━━━ GIVEN DATA

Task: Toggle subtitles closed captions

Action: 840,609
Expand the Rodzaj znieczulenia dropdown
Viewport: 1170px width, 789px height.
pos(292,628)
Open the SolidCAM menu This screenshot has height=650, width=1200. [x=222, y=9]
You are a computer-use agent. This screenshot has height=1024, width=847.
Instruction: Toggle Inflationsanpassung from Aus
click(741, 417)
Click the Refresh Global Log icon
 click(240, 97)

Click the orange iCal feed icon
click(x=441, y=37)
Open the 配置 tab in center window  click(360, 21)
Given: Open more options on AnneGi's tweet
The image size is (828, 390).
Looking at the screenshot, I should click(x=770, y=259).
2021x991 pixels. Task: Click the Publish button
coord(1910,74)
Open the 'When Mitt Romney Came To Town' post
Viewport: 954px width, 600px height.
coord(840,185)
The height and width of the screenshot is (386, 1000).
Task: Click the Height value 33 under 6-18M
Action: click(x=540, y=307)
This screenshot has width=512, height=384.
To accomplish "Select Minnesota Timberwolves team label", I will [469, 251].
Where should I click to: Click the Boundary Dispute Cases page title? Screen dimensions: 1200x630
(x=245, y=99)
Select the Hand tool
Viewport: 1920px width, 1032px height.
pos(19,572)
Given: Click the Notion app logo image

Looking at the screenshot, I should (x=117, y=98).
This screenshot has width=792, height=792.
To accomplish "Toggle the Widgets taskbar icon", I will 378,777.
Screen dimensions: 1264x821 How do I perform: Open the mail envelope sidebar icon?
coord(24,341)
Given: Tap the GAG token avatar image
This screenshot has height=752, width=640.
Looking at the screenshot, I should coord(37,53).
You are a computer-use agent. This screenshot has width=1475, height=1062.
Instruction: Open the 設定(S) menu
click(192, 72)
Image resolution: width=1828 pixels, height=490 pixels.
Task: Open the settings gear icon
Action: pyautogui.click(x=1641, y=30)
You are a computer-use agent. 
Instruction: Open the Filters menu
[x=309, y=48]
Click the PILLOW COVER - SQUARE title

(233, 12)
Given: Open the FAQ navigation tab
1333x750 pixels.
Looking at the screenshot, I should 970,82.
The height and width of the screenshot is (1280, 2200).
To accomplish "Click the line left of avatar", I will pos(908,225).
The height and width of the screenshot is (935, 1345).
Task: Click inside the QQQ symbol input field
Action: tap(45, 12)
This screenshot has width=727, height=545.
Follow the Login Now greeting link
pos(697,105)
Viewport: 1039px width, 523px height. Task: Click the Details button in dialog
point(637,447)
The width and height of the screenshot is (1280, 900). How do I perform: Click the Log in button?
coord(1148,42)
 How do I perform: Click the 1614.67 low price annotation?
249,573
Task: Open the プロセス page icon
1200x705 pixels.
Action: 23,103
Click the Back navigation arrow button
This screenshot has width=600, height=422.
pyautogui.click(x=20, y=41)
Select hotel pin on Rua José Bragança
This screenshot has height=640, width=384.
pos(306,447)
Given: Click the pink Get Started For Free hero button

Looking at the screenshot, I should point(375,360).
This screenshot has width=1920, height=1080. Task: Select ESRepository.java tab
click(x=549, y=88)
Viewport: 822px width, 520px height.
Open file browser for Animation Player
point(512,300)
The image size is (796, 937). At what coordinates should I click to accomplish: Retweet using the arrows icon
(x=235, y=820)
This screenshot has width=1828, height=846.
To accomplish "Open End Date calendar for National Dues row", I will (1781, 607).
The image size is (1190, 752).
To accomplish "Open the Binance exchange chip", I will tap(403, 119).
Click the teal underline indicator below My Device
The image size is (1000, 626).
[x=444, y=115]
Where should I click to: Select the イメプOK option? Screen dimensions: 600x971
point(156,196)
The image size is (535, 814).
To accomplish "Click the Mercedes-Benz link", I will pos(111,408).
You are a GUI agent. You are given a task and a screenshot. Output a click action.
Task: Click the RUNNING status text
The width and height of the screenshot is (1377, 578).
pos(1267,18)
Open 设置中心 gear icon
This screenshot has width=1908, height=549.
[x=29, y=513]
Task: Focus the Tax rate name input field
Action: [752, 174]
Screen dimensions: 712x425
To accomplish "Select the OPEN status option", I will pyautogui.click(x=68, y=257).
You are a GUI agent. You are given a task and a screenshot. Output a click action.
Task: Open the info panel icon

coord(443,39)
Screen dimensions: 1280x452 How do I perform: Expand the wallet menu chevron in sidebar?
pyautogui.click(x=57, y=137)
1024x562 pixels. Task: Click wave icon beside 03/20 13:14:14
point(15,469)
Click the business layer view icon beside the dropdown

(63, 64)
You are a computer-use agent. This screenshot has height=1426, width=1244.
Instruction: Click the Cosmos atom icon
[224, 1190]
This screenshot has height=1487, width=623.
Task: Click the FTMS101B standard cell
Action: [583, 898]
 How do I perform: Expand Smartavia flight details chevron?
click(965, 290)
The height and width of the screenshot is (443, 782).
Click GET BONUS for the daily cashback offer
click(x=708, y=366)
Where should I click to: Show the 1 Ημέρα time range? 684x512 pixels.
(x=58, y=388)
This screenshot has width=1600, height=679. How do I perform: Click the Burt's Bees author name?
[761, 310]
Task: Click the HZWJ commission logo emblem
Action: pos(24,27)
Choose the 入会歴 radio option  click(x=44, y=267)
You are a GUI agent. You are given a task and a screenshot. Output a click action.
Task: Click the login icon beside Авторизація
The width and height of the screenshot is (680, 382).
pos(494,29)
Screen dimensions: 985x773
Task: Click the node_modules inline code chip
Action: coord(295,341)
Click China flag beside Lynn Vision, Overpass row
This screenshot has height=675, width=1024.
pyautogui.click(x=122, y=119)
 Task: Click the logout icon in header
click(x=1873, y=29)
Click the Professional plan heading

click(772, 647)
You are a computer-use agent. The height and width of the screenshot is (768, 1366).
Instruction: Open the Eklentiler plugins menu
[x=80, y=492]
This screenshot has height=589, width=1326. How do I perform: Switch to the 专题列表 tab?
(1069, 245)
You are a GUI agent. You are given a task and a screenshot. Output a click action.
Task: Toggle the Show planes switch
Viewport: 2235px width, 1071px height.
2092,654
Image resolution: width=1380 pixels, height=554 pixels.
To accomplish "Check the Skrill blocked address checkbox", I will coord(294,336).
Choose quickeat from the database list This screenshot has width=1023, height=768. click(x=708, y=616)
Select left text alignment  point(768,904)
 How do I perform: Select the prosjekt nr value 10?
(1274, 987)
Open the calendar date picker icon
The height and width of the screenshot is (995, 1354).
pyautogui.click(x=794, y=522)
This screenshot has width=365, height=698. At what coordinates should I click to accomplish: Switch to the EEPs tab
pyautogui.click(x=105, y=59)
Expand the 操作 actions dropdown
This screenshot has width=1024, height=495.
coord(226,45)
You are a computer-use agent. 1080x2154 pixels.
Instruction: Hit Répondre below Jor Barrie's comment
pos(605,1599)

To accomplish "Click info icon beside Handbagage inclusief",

━━━━━━

_ABOUT THIS TASK:_ Each line above that has the word "computer" must be copied.

_ANSWER BELOW:_
You are a computer-use agent. This screenshot has height=1024, width=847.
You are a computer-use agent. This screenshot has width=1475, height=1062.
You are a computer-use agent. 
You are a computer-use agent. This screenshot has height=1426, width=1244.
You are a computer-use agent. The height and width of the screenshot is (768, 1366).
You are a computer-use agent. 1080x2154 pixels.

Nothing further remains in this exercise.